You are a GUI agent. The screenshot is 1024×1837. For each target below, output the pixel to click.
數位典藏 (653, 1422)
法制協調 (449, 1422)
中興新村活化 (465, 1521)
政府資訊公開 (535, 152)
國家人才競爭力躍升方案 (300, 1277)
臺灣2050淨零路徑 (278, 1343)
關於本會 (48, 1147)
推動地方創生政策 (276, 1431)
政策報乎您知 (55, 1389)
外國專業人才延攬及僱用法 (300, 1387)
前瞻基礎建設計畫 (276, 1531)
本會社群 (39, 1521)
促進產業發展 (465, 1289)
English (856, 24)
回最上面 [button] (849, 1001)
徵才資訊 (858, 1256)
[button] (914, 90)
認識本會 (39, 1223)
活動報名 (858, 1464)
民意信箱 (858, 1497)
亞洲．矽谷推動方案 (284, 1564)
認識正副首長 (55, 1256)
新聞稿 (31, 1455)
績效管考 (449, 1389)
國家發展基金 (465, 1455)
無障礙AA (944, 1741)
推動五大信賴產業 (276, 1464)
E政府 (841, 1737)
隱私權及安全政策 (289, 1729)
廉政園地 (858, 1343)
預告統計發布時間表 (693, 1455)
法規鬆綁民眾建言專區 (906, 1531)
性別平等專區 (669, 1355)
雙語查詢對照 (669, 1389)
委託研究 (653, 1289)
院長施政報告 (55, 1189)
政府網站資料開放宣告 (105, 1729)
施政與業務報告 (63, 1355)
# # #
◆ What the exercise asks ◆
Transcribe, word for word, every line from the one containing "活動報名 (858, 1464)" through the final line of the entries, and nothing else.

◆ Result ◆
活動報名 (858, 1464)
民意信箱 (858, 1497)
亞洲．矽谷推動方案 (284, 1564)
認識正副首長 (55, 1256)
新聞稿 (31, 1455)
績效管考 (449, 1389)
國家發展基金 (465, 1455)
無障礙AA (944, 1741)
推動五大信賴產業 (276, 1464)
E政府 (841, 1737)
隱私權及安全政策 (289, 1729)
廉政園地 (858, 1343)
預告統計發布時間表 (693, 1455)
法規鬆綁民眾建言專區 (906, 1531)
性別平等專區 (669, 1355)
雙語查詢對照 (669, 1389)
委託研究 (653, 1289)
院長施政報告 (55, 1189)
政府網站資料開放宣告 (105, 1729)
施政與業務報告 (63, 1355)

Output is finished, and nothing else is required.